» TASK TO CARRY OUT: Go over the lines below, and when one contains the word "icon", copy it.

Collected data:
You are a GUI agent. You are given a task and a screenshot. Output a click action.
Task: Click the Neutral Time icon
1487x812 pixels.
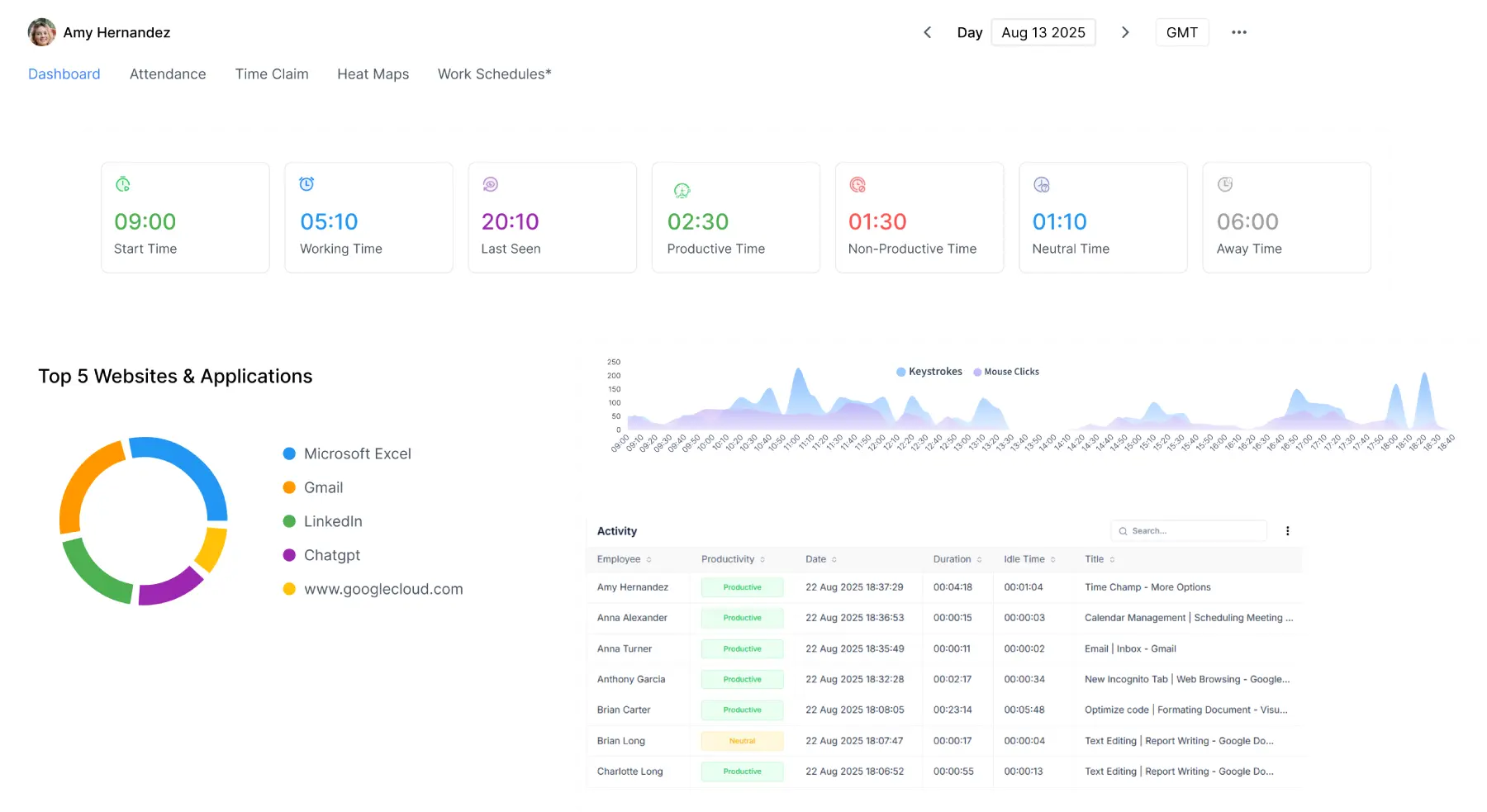coord(1042,185)
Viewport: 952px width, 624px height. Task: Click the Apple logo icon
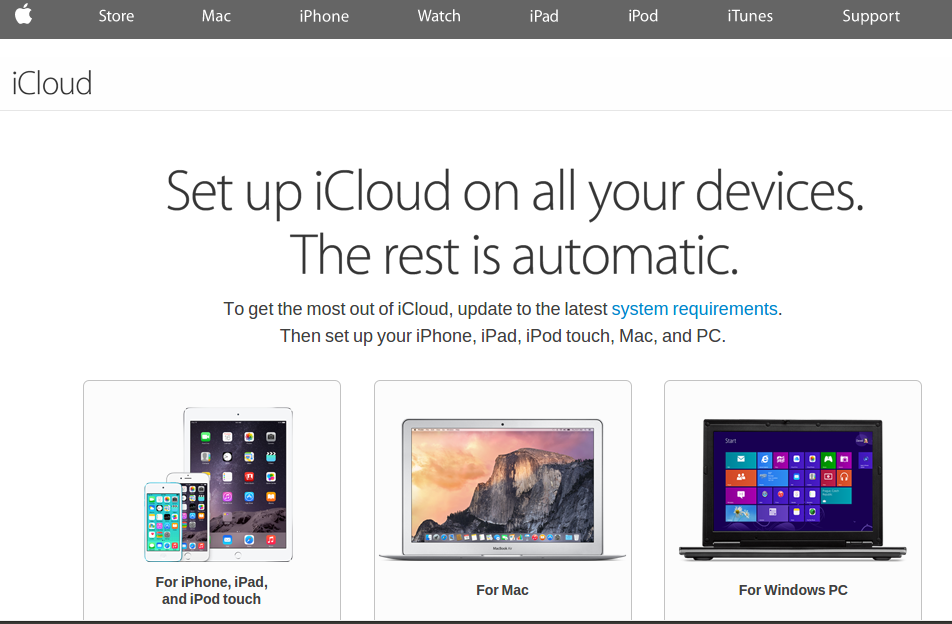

» EXPECTED OUTPUT:
Task: Click the Neutral Time icon
Viewport: 952px width, 624px height. Task: Click the Apple logo icon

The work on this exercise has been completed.